> **The task**
Could every line of the data be printed exactly as it reads?

──────── Material to process

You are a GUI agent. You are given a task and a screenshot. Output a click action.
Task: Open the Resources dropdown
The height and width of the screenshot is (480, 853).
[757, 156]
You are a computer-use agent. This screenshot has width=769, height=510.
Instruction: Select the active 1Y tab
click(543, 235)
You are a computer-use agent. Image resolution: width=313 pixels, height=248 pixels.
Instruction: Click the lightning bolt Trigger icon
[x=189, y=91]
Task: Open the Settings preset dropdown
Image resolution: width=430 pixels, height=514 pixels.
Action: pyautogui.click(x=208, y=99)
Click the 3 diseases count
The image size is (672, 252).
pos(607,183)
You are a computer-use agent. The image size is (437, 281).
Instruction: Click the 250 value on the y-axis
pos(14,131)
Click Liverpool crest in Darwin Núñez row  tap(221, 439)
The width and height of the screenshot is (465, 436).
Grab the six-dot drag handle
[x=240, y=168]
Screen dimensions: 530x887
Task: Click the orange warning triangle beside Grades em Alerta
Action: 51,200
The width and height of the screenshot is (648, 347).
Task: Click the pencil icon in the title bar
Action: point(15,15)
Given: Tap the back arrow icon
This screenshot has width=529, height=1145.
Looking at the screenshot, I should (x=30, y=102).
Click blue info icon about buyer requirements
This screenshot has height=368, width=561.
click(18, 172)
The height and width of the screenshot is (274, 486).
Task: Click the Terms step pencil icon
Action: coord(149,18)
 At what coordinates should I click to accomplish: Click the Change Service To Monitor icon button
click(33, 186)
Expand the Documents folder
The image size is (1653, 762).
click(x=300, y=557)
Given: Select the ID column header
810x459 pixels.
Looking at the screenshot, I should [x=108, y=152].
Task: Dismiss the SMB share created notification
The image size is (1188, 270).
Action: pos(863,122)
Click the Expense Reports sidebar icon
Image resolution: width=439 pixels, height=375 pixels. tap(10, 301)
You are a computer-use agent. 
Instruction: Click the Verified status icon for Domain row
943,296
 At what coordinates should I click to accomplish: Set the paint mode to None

────────────────

> **Answer to this problem**
You are a GUI agent. You are given a task and a screenshot. Output a click action.
Task: Open the Resources dropdown
The height and width of the screenshot is (480, 853).
[757, 156]
You are a computer-use agent. This screenshot has width=769, height=510.
Instruction: Select the active 1Y tab
click(543, 235)
You are a computer-use agent. Image resolution: width=313 pixels, height=248 pixels.
Instruction: Click the lightning bolt Trigger icon
[x=189, y=91]
Task: Open the Settings preset dropdown
Image resolution: width=430 pixels, height=514 pixels.
Action: pyautogui.click(x=208, y=99)
Click the 3 diseases count
The image size is (672, 252).
pos(607,183)
You are a computer-use agent. The image size is (437, 281).
Instruction: Click the 250 value on the y-axis
pos(14,131)
Click Liverpool crest in Darwin Núñez row  tap(221, 439)
The width and height of the screenshot is (465, 436).
Grab the six-dot drag handle
[x=240, y=168]
Screen dimensions: 530x887
Task: Click the orange warning triangle beside Grades em Alerta
Action: 51,200
The width and height of the screenshot is (648, 347).
Task: Click the pencil icon in the title bar
Action: point(15,15)
Given: Tap the back arrow icon
This screenshot has width=529, height=1145.
Looking at the screenshot, I should (x=30, y=102).
Click blue info icon about buyer requirements
This screenshot has height=368, width=561.
click(18, 172)
The height and width of the screenshot is (274, 486).
Task: Click the Terms step pencil icon
Action: coord(149,18)
 At what coordinates should I click to accomplish: Click the Change Service To Monitor icon button
click(33, 186)
Expand the Documents folder
The image size is (1653, 762).
click(x=300, y=557)
Given: Select the ID column header
810x459 pixels.
Looking at the screenshot, I should [x=108, y=152].
Task: Dismiss the SMB share created notification
The image size is (1188, 270).
Action: pos(863,122)
Click the Expense Reports sidebar icon
Image resolution: width=439 pixels, height=375 pixels. tap(10, 301)
You are a computer-use agent. 
Instruction: Click the Verified status icon for Domain row
943,296
 At what coordinates should I click to accomplish: Set the paint mode to None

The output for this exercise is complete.